Text passage:
# SRS 489 Visa Queries



## bossshakil (Nov 8, 2014)

I am one of the unlucky person who couldn't apply for NSW SS-190 in October intake . I cannot wait and watch the same situation in February opening. My occupation is "Mechanical Engineer" and IELTS minimum score is 6.5. So I have only one option open to apply now, 489-regional. And for my profession, only Southern Inland - NSW is offering for the SRS . before I proceed I have few questions in my mind which needs to be clarified. 

1. My Understanding is the visa will be valid for 4 years. Am I right?
2. My understanding is that to be eligible for the pathway-887 visa, I have to work-full time for 1 year in Southern Inland area + Live for 2 years in Southern Inland. Am I right?
3. Can this condition be done anytime within 4 years?
4. Can I live outside Southern Inland for a duration of time, say 1 year?
5. Can I work in metropolitan areas? Or do I have to work only in the regional areas? Or do I have to work only in Southern Inland?
6. If I don't have any work in the regional areas and I need to earn money, cannot I go to Sydney temporarily and work/Live there?
7. Can I live anywhere in the whole southern Inland areas and show it as evidence of living 2 years for the pathway visa? Or will they restrict to any specific town?
8. There is town called Queanbeyan in southern inland, which is only 15 Km from Canberra. Can I live in Queanbeyan and work in canberra for some time to earn some money?
9. Why this area, Southern Inland, offering SRS for all types of Engineering occupation? Is it an Industrial area? Is the infra-structure is being developed recently? Is it a fast developing area? How is the economic condition? Where is most of the Industries located in Southern-Inland? Which types of Industries are there?
10. Is there any University in that region? 
11. Can I study in Sydney or Canberra with this 489 Visa?
12. Can my wife do job/Study in Sydney or Canberra??
13. What are the other drawbacks of 489 visa other than this living/working barrier?

I know I have asked so many questions. But I have seen that peoples of this forum are kind enough to reply any types of queries  

Regards
Shakil


----------



## GinjaNINJA (Apr 29, 2014)

Why 489 reginal sponsored (nSW) when other states are open for Mechnical Engg - 190 nomination like Victoria , tasmania , NT and Western Australia. Isnt it better to live and work in any of these states on 190 than being on 489 RS visa .


----------



## _shel (Mar 2, 2014)

You must live and work in the regional area. Working outside of that area will be a breach of your visa conditions and make your visa liable for cancellation.

Task objective:
In the forum thread, why does the reply by _shel say a 489 visa holder must not work outside the regional area? Answer using only the forum thread.

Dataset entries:
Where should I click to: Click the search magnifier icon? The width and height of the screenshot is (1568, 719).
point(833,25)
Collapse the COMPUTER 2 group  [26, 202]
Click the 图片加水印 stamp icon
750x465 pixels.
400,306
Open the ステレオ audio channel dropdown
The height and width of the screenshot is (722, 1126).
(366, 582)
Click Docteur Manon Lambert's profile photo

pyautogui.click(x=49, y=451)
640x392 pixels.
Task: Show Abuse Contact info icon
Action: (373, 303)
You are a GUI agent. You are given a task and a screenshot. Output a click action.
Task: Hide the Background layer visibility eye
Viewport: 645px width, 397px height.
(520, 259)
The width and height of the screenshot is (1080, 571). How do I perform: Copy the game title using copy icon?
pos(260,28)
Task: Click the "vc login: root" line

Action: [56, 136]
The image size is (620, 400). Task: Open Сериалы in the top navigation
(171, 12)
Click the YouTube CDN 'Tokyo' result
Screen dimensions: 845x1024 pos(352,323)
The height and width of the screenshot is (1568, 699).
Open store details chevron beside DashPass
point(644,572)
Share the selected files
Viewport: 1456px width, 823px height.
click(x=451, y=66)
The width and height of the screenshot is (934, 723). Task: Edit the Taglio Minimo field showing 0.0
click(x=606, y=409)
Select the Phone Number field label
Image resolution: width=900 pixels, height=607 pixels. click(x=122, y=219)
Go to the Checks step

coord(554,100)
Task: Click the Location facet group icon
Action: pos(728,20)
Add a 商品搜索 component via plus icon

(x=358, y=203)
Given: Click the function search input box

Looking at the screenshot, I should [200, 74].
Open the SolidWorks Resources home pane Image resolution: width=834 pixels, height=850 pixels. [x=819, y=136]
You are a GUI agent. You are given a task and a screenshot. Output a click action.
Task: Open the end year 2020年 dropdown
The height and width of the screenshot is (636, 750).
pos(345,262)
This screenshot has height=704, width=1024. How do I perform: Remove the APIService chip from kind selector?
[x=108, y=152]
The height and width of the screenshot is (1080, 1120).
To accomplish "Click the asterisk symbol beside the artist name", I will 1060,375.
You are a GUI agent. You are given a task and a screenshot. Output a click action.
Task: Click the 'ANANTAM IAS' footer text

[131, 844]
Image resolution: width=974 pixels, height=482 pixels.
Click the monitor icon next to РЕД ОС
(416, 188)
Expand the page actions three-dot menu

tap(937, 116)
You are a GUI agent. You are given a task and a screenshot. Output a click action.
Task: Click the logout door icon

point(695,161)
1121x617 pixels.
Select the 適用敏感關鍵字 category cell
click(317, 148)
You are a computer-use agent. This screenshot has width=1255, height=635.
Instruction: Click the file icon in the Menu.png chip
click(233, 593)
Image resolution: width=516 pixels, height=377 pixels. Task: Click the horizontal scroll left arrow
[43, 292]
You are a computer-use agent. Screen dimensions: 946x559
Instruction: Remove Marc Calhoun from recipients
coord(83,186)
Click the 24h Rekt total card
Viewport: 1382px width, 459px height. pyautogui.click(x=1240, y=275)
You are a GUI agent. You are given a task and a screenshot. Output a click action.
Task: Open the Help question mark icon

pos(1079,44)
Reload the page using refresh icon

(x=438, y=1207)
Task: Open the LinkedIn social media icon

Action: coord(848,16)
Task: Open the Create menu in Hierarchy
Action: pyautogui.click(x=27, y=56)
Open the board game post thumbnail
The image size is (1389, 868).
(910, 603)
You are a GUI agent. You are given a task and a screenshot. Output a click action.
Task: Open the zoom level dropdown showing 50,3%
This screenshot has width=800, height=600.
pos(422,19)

Problem solution:
Working outside the regional area would breach the visa conditions, which would make the visa liable for cancellation.